### Aim of the task
Update the lines of the listing from the line with "This screenshot has width=1366, height=690." through the line with "I want to click on scamadviser-logo: SCAMADVISER, so" by putting "Locate" in place of "Find the location of", keeping everything else the same.

+===+

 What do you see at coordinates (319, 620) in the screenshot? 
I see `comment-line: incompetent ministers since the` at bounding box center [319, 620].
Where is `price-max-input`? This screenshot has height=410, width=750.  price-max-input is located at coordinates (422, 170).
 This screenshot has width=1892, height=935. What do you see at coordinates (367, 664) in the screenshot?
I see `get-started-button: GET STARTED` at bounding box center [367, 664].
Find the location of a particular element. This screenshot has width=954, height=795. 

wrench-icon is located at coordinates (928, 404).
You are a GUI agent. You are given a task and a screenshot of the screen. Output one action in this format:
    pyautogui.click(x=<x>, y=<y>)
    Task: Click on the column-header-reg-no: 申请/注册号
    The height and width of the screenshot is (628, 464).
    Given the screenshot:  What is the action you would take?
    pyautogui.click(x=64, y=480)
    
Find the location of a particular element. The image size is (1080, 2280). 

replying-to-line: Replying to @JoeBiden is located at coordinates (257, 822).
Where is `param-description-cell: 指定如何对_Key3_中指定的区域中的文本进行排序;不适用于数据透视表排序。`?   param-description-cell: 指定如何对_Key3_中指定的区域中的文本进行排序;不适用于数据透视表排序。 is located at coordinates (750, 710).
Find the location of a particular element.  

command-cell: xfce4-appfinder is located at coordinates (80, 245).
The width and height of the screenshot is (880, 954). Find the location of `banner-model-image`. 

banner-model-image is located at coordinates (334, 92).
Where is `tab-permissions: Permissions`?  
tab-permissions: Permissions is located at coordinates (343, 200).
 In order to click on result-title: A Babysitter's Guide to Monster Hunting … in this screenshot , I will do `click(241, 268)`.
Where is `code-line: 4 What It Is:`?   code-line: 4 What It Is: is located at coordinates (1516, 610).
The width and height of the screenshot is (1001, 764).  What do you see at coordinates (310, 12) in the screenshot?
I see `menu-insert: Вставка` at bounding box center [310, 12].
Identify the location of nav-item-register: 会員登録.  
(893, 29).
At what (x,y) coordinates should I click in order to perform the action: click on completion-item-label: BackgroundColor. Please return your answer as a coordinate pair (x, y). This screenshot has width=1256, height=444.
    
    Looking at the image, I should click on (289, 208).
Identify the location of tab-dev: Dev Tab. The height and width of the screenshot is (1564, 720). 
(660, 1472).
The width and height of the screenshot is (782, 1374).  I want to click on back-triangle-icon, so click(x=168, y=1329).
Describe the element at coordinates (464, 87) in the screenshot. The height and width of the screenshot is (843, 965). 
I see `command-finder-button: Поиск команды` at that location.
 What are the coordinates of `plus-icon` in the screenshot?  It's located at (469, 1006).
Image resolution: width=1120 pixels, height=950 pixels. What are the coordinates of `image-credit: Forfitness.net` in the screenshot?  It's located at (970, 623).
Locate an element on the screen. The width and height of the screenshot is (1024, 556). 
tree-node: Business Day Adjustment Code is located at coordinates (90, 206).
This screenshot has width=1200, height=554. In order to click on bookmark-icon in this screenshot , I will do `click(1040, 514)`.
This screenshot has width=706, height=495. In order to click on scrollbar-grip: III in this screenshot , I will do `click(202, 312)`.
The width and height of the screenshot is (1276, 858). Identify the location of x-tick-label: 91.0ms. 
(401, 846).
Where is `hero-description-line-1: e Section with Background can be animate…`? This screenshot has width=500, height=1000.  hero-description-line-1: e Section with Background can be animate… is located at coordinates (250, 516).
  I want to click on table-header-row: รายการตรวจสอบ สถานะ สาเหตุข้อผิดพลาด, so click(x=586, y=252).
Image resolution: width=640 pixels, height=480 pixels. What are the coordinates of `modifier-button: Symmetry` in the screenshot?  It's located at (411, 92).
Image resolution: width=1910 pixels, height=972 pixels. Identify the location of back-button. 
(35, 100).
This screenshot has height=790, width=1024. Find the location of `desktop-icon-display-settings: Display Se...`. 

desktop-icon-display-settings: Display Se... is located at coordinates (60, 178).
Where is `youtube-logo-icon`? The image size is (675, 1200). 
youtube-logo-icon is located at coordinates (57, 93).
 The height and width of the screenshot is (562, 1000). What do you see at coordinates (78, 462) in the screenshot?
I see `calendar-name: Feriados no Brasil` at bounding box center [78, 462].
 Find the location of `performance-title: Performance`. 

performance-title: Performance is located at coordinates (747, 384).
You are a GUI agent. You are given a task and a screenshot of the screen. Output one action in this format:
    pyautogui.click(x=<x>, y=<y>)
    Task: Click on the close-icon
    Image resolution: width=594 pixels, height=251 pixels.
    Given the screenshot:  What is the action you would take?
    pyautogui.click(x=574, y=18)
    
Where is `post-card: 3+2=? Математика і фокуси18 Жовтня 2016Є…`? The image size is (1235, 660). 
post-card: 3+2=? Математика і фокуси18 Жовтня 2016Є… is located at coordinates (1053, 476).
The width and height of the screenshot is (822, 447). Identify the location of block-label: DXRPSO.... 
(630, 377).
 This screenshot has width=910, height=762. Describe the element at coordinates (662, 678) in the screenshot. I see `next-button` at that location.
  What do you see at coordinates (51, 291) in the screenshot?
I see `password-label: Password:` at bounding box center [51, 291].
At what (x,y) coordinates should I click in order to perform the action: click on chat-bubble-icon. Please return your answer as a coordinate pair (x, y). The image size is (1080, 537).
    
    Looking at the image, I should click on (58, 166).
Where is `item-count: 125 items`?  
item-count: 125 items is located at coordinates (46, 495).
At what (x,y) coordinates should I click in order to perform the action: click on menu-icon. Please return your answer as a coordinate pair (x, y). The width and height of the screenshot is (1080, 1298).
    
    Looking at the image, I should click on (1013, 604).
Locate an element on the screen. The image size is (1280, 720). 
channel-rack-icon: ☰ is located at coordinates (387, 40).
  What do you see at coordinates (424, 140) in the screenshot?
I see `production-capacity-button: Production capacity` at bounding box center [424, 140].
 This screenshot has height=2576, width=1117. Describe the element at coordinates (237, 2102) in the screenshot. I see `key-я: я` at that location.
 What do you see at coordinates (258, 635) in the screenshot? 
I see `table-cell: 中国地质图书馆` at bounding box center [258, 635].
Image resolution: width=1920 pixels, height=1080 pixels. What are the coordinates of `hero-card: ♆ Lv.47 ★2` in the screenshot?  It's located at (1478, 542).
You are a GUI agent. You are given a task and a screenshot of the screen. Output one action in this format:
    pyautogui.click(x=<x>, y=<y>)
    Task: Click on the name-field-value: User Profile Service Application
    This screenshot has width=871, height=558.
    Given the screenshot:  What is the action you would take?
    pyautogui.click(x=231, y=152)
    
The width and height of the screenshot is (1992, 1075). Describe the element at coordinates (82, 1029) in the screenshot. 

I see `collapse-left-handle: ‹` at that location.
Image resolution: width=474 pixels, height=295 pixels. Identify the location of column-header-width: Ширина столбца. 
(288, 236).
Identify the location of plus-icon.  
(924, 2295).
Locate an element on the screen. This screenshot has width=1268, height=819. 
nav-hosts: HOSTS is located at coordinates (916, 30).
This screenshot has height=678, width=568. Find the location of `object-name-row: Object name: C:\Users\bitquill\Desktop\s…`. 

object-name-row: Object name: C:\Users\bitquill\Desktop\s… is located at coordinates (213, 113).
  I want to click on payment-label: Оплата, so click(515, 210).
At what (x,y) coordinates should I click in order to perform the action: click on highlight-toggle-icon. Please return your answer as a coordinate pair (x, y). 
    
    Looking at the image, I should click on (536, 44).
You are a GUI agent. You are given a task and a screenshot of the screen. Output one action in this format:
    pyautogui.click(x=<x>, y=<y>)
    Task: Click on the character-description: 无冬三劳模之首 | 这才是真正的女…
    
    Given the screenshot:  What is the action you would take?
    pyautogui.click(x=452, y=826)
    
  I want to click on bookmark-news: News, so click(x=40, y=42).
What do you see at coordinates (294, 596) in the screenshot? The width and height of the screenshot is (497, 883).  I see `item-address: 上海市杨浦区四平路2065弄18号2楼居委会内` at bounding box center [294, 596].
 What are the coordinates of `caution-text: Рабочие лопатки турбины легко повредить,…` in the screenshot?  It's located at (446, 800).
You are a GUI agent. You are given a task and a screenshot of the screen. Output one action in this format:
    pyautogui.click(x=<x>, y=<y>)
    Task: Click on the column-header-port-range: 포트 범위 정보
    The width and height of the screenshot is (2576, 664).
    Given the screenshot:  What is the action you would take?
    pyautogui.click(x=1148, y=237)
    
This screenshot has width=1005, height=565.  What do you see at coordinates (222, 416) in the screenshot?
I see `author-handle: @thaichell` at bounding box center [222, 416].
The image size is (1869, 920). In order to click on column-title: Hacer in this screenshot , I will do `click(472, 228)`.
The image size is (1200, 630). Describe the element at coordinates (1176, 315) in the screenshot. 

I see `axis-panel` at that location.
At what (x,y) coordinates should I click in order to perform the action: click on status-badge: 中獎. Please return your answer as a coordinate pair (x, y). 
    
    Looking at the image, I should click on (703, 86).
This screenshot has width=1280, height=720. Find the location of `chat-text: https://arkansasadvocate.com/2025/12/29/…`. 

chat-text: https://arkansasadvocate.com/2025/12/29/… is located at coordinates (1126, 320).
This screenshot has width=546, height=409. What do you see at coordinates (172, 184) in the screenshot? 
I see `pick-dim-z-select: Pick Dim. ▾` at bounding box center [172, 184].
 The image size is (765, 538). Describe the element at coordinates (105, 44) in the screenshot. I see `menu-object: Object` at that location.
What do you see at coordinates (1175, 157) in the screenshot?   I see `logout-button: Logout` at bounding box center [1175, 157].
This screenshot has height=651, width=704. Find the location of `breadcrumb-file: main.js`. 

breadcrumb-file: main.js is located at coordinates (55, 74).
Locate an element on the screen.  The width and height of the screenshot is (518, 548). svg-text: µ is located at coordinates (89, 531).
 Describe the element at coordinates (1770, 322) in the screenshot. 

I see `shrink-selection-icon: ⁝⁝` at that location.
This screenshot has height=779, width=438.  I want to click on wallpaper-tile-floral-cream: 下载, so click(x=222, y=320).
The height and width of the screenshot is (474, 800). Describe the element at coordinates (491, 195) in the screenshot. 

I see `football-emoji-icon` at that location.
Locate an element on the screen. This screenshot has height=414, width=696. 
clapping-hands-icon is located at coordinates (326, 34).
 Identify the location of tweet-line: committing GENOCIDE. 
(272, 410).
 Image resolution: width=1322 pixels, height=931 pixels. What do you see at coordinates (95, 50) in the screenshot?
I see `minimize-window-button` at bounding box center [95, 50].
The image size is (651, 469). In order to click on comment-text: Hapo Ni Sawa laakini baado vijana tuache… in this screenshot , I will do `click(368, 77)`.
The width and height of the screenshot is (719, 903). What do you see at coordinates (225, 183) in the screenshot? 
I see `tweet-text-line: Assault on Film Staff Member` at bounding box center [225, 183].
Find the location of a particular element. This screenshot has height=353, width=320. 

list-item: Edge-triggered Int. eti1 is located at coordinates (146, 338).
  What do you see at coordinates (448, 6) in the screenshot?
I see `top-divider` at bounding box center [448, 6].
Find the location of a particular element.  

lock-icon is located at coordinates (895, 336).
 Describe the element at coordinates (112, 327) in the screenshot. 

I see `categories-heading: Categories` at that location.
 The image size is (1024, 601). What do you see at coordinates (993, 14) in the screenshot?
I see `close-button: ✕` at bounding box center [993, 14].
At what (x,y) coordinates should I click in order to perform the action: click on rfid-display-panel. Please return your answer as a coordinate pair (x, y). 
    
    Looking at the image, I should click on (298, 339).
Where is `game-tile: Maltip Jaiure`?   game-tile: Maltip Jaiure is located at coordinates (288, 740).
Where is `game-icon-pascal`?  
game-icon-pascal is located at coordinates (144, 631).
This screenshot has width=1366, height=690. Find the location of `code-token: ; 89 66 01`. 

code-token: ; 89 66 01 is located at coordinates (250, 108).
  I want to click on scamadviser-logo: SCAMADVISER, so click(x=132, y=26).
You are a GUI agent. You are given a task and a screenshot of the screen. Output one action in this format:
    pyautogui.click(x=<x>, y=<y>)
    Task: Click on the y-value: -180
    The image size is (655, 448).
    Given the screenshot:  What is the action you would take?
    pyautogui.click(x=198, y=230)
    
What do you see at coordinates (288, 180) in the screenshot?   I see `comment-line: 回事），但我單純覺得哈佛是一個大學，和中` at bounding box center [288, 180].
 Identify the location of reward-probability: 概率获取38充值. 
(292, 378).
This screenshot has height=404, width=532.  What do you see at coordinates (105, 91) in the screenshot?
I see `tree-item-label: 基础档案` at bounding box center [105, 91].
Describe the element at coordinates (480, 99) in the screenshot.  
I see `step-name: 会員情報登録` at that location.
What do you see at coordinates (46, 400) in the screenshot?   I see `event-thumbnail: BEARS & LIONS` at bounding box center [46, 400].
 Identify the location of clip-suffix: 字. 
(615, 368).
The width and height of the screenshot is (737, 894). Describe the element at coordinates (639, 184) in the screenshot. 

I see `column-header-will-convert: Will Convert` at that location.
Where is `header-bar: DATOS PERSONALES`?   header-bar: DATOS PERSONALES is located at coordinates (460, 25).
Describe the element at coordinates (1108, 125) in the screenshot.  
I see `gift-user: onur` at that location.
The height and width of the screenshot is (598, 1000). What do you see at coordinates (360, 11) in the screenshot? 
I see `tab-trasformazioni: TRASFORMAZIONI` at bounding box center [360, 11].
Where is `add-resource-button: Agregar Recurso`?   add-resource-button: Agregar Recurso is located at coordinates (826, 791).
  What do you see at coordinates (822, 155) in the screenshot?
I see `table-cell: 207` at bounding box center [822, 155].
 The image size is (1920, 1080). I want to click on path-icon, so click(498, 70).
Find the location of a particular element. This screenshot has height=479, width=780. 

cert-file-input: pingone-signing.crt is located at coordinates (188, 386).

+===+

### Solution to this exercise
This screenshot has width=1366, height=690. Locate `code-token: ; 89 66 01`. 

code-token: ; 89 66 01 is located at coordinates (250, 108).
  I want to click on scamadviser-logo: SCAMADVISER, so click(x=132, y=26).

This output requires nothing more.